ホリーさんが部屋の中でわざと大きな足音を立てて歩いたり、拍手をしたりしたときも3匹だけは何も反応しなかったのです。

ホリーさんは彼らの寝顔の前に自分の手を置いたり、ウェットフードの缶を開けて匂いを嗅がせました。
すると、全員が鼻をぴくぴくさせて目覚めたそうです。
ホリーさんは3匹が音にだけ反応しないことを確かめました

イエティ、オパール、ココナッツの3匹は耳が聞こえないこと以外ほかの猫とまったく変わりはありませんでした。

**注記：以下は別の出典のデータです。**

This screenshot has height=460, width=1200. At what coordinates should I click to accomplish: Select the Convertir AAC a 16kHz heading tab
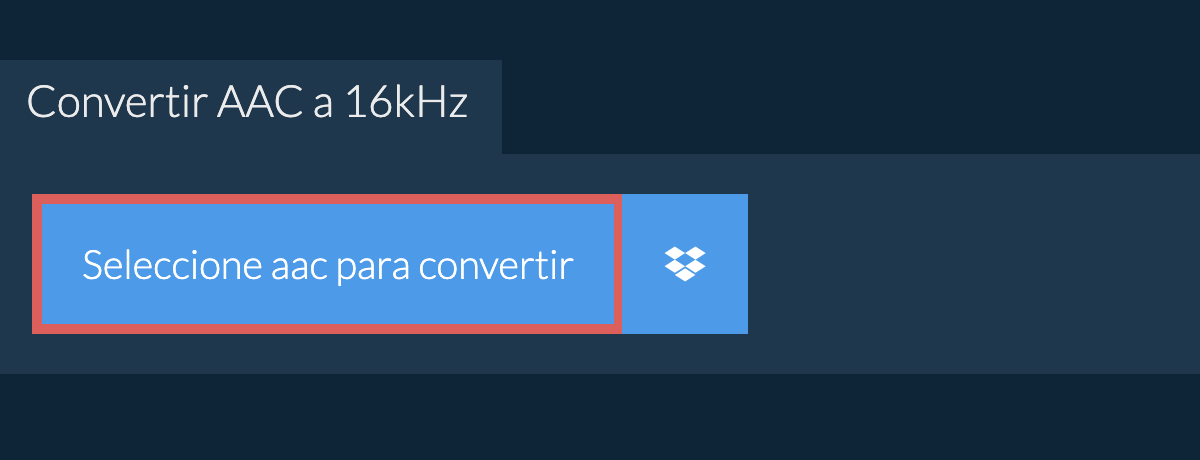click(250, 107)

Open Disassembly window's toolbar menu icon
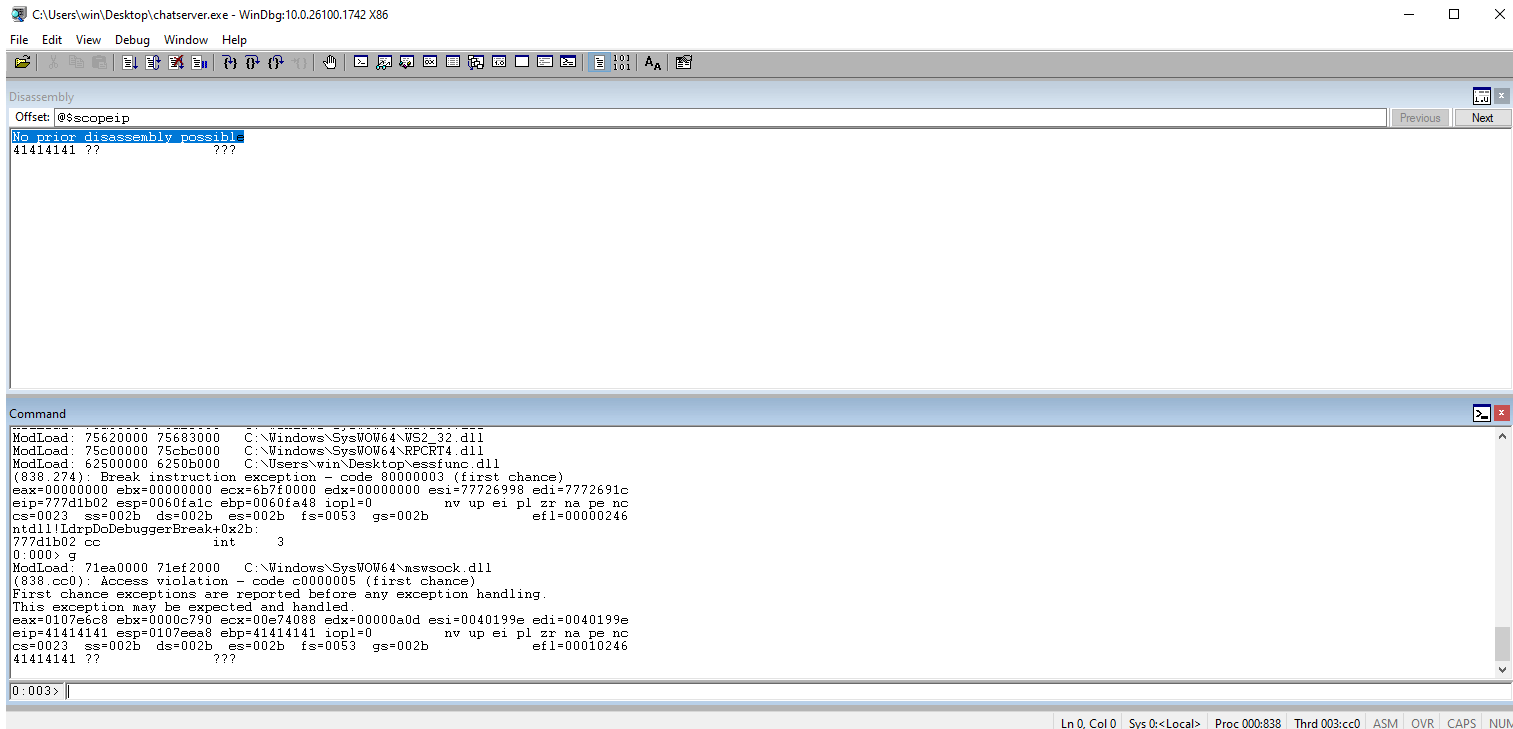(1481, 96)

しばらくすると、オパールとココナッツ以外の兄弟はそれぞれ新しい家族のもとへ次々に旅立って行きました。
オパールとココナッツは小さく生まれたために引き取り先を探すための準備に入るにはもう少し成長を待たなければならず、そのままホリーさんの自宅にママ・サディと一緒に残ることになりました。

2匹は生後間もなくから兄弟の中でも特に結びつきが強く、何をするにもお互いに寄り添いあってきました。
傍で見守ってきたホリーさんは、『どう説明したらいいのか分かりませんが・・・』聴覚を補うために鋭く、敏感な感覚を磨いて成長する2匹に日々驚かされると話しています。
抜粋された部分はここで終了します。